Very interesting! Hotmetal, have you ever had a chance to listen to a Steinway Lyngdorf system?


----------



## hotmetal (Oct 31, 2013)

I haven't I'm afraid. I've only seen them but never had the opportunity to hear one. Aren't they Class D based? I've not been quite sure what to make of digital amps when I've heard them (Diavalet, TacT) but these are probably not in the same league as the Steinway, which looks fabulous


----------



## Charliej (Feb 25, 2012)

hotmetal said:


> I haven't I'm afraid. I've only seen them but never had the opportunity to hear one. Aren't they Class D based?

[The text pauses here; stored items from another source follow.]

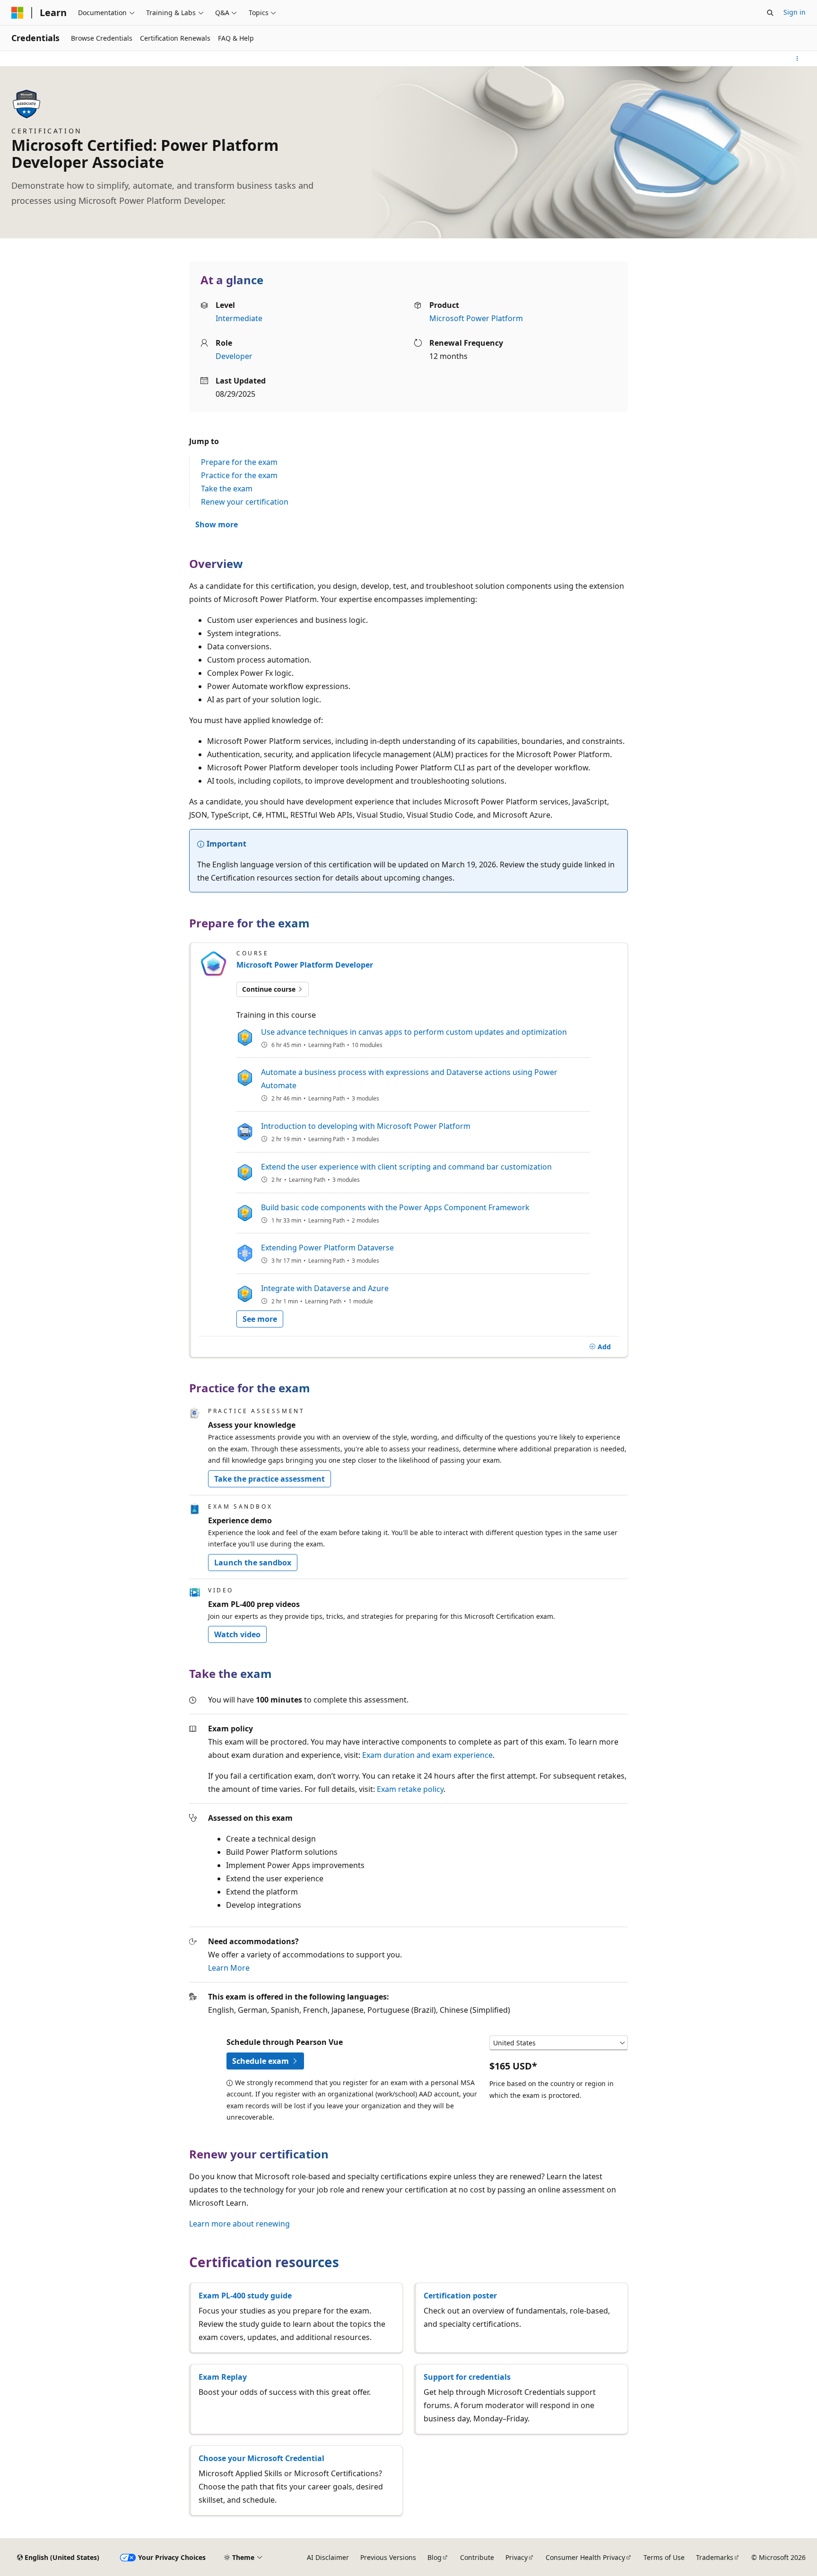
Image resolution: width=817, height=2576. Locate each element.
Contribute (477, 2557)
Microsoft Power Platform (476, 318)
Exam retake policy (410, 1789)
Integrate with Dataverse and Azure (325, 1288)
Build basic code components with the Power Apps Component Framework (395, 1207)
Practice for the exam (239, 475)
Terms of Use (664, 2557)
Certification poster (460, 2295)
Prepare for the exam (239, 462)
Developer (234, 356)
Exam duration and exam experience (427, 1755)
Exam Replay (223, 2377)
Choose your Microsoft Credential (261, 2458)
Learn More (229, 1968)
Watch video (237, 1634)
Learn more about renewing (239, 2223)
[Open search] (770, 12)
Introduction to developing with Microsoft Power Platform (365, 1126)
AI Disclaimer (328, 2557)
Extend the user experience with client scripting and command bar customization (406, 1166)
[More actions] (797, 58)
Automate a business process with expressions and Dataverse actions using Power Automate (409, 1079)
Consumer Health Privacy (585, 2557)
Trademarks (714, 2557)
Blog (434, 2557)
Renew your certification (244, 502)
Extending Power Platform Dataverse (327, 1247)
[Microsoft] (17, 13)
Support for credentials (467, 2377)
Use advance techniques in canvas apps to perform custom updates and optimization (414, 1032)
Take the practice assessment (269, 1479)
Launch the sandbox (252, 1562)
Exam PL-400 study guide (245, 2295)
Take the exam (226, 488)
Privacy (516, 2557)
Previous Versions (388, 2557)
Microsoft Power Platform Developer (304, 964)
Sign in (794, 12)
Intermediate (239, 318)
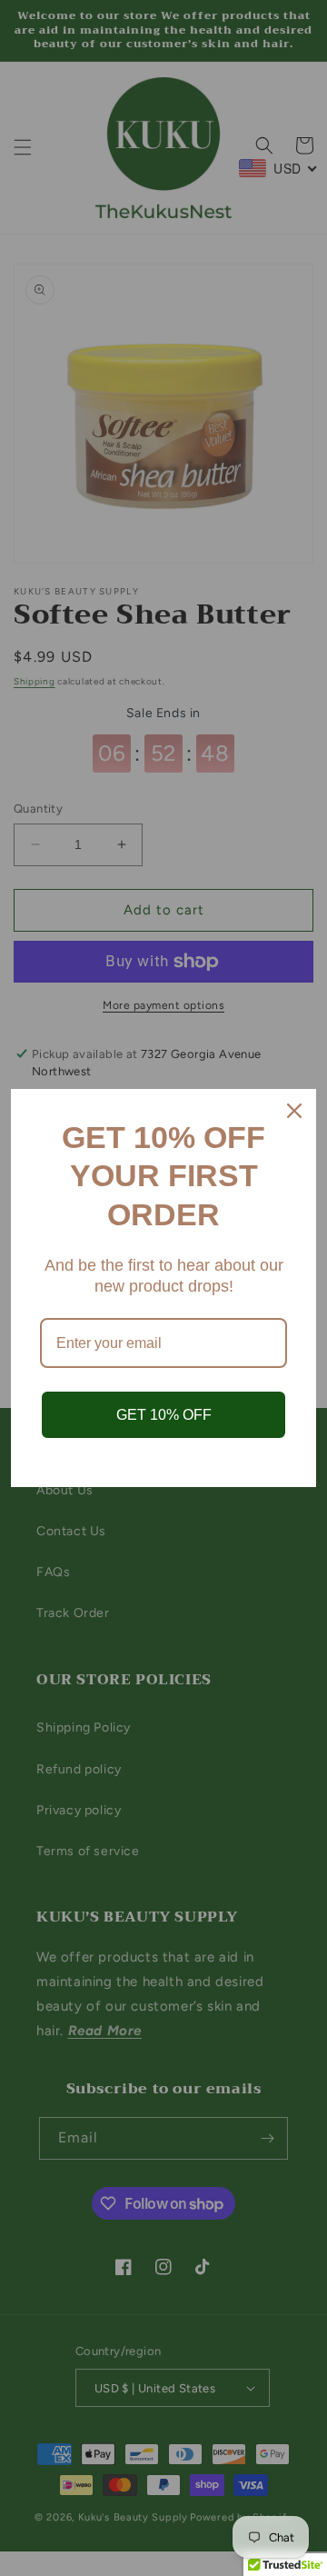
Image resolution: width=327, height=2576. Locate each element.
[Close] (294, 1111)
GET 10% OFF (164, 1415)
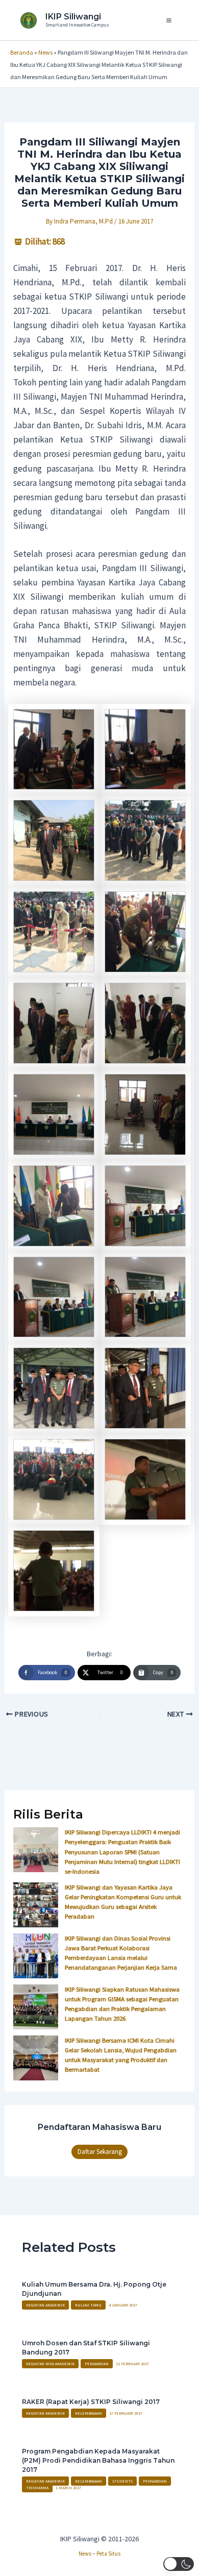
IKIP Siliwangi (73, 16)
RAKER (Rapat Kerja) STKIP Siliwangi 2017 (91, 2402)
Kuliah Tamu (88, 2305)
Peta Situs (108, 2553)
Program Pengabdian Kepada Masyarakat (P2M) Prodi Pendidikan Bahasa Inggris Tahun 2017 (98, 2460)
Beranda (21, 52)
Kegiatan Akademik (45, 2305)
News (45, 52)
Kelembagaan (88, 2413)
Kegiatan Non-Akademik (50, 2363)
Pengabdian (97, 2363)
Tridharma (37, 2487)
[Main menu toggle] (169, 20)
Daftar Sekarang (100, 2151)
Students (122, 2481)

I've not been quite sure what to make of digital amps when I've heard them (Diavalet, TacT) but these are probably not in the same league as the Steinway, which looks fabulous


Class D amplifiers being said to be a "digital" amplifier can be kind of a misnomer most of them are actually based on using a switch mode power supply rather than being digital in the true sense, a lot of them will have a digital input of some sort, usually for the consumer market something based around the spdif protocol either optical or coaxial rather than one of the various professional standards such as AES/EBU so they will have a d/a in them but no a/d conversion takes place on the output stage, this allows much much higher amp ratings from a smaller (current wise) power supply to the amp itself.


----------



## gman147 (Jul 7, 2012)

I've got a Marantz Amp and Monitor audio speakers that I can't use because I'm in shared accomodation. I think I'll cry if I have to sell them and It's looking very likely thats gonna happen soon


----------